GOAL OF THE EXERCISE. Across the records that follow, count each line holding "width", and write only the total.

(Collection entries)
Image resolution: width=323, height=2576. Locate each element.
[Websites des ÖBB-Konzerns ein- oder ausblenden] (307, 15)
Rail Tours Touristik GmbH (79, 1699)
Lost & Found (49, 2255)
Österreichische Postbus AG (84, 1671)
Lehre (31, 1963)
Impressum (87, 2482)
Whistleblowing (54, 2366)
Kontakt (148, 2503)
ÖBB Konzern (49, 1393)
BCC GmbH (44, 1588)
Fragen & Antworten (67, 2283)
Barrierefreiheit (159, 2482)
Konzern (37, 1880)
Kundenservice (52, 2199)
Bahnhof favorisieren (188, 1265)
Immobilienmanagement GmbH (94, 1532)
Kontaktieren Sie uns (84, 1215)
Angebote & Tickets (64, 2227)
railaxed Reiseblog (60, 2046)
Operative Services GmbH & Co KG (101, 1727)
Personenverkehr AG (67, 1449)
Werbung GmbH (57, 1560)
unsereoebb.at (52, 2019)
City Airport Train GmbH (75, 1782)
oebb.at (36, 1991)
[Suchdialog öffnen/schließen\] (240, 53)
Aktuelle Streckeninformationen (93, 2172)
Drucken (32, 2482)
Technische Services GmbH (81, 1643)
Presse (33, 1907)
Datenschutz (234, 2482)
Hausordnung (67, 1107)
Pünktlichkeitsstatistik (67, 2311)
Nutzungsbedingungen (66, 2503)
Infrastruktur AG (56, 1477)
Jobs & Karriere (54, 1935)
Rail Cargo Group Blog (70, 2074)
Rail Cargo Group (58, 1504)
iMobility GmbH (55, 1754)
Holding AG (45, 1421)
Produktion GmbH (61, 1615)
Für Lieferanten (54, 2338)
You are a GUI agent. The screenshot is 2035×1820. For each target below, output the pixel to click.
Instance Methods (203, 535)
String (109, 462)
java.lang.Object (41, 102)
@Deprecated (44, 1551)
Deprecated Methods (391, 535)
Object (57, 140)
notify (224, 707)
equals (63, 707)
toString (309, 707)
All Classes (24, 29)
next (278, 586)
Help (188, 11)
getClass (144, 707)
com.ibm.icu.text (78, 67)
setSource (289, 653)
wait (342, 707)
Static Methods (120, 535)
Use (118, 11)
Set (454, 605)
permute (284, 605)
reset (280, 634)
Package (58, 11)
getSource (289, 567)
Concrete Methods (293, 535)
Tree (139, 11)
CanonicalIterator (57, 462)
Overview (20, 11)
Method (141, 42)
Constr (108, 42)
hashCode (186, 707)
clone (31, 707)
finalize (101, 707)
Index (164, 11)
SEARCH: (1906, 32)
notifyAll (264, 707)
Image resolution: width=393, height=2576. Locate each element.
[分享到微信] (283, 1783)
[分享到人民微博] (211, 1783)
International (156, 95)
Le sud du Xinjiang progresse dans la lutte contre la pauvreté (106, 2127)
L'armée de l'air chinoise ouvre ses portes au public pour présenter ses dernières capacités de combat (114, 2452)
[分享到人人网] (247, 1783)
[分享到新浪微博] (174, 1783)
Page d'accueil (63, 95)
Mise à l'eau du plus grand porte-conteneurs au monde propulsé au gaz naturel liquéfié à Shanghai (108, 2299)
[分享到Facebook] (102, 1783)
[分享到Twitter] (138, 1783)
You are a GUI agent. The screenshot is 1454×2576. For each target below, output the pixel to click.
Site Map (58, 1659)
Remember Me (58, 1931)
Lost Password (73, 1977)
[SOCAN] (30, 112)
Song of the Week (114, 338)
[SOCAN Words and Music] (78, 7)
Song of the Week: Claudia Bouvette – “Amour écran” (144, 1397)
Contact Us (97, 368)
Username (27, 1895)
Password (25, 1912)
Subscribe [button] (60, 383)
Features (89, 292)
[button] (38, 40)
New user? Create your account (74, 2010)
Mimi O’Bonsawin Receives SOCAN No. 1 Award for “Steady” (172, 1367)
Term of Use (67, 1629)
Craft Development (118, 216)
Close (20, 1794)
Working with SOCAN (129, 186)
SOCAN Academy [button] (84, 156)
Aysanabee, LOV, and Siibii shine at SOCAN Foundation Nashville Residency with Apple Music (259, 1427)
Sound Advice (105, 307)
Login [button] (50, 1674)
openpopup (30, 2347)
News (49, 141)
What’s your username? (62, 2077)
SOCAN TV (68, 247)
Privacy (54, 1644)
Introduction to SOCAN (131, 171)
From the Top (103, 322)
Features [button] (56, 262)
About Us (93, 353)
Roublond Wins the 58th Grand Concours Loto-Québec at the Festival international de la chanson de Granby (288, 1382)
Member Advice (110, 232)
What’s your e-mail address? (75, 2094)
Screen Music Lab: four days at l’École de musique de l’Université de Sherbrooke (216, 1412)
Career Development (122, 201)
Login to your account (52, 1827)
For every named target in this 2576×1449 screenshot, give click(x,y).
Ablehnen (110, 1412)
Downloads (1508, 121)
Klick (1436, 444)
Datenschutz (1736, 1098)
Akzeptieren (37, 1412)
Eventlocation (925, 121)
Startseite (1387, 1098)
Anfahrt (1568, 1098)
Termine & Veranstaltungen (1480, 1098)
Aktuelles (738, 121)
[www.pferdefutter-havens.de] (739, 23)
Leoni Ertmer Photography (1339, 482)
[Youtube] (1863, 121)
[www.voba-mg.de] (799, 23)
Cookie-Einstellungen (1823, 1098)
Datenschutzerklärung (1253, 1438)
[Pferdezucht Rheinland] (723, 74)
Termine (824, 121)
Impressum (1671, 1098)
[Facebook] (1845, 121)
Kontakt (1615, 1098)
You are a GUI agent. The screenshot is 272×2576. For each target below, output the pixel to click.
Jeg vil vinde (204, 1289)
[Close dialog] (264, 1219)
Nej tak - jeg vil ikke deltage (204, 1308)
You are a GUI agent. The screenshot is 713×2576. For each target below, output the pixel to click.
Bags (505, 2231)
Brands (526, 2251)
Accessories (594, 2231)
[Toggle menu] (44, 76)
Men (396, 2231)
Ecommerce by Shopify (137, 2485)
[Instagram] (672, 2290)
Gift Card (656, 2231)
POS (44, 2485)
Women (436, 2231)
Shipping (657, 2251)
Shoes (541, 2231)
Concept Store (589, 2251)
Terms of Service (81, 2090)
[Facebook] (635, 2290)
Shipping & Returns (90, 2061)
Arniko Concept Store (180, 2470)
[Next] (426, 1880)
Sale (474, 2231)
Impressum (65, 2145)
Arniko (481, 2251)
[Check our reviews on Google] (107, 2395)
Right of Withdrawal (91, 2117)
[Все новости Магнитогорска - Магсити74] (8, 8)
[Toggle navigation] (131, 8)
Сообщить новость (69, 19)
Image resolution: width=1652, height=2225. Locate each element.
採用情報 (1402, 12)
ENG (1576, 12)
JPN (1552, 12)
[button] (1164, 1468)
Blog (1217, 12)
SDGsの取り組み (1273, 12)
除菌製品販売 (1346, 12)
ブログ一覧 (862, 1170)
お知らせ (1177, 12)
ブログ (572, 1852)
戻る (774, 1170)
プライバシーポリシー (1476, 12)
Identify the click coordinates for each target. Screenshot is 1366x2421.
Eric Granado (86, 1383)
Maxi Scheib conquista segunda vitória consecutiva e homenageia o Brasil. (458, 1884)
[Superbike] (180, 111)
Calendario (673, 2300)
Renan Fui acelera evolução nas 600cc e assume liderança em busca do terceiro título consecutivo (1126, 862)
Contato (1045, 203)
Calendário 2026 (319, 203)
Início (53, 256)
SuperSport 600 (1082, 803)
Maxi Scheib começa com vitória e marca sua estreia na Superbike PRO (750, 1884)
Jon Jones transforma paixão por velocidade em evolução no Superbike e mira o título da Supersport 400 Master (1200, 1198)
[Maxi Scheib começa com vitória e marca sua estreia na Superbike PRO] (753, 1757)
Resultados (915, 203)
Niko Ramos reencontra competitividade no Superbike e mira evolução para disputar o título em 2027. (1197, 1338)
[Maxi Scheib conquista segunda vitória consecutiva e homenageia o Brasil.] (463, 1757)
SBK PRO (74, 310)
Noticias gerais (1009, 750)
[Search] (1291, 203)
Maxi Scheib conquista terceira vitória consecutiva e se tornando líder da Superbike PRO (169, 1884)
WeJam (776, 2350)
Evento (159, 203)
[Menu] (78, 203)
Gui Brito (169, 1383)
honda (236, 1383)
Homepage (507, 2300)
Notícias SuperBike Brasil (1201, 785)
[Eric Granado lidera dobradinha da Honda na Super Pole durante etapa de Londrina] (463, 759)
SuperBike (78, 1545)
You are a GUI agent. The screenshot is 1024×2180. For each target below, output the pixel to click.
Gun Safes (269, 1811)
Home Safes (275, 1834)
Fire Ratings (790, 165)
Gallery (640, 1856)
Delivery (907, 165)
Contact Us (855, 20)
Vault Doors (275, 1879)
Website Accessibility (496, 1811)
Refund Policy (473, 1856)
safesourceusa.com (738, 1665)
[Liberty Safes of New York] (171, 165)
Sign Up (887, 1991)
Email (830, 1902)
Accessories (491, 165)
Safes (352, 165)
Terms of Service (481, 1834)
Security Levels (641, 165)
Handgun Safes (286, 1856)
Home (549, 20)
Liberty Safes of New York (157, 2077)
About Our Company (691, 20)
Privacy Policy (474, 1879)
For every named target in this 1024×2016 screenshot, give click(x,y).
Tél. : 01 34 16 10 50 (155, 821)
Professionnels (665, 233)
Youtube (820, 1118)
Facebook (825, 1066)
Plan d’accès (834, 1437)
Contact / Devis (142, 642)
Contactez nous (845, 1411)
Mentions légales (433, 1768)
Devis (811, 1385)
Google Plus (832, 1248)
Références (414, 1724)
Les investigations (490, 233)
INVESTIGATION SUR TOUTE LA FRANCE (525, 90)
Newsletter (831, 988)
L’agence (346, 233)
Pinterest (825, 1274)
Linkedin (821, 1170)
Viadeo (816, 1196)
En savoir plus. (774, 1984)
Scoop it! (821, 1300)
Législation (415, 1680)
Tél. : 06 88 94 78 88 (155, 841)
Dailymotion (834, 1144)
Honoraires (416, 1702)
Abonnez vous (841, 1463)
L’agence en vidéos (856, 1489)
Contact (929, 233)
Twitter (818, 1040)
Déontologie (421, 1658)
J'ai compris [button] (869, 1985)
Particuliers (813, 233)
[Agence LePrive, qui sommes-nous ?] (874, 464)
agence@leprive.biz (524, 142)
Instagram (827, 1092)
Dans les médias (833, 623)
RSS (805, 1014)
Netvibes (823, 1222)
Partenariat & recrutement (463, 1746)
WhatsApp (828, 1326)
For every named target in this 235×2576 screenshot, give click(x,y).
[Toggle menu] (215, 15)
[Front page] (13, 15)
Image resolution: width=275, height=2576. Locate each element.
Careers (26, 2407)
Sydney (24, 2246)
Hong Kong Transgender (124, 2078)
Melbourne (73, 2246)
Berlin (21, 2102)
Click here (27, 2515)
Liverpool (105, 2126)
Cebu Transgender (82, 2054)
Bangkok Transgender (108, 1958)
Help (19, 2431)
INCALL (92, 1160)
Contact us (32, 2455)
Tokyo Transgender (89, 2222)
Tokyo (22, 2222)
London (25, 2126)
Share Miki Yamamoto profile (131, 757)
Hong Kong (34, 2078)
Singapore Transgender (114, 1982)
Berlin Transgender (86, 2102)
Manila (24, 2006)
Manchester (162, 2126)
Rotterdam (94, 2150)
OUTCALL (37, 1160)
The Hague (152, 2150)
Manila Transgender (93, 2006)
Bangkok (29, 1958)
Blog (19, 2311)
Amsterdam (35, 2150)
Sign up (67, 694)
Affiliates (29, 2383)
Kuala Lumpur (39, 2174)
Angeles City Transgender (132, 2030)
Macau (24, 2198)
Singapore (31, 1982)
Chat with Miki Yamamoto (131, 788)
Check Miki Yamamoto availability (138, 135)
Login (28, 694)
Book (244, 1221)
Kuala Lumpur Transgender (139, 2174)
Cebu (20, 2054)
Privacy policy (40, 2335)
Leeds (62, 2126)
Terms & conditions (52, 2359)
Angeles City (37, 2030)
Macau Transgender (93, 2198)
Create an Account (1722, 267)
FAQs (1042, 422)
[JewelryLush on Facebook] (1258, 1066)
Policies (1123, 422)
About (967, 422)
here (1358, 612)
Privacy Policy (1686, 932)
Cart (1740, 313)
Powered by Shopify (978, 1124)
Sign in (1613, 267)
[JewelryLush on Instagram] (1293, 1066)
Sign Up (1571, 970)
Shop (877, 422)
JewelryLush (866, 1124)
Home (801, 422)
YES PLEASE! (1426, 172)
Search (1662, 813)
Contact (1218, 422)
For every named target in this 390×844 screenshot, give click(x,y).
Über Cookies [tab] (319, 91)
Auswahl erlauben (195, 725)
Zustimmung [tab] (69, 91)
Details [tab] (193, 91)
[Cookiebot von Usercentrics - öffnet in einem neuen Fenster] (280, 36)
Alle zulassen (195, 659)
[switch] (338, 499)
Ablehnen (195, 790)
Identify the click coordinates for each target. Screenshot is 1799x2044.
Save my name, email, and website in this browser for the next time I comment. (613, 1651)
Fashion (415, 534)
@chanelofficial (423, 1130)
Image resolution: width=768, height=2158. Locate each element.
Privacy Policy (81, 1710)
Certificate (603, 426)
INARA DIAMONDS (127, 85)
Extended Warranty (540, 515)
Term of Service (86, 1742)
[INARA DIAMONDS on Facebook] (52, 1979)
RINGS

SOLUTION. 5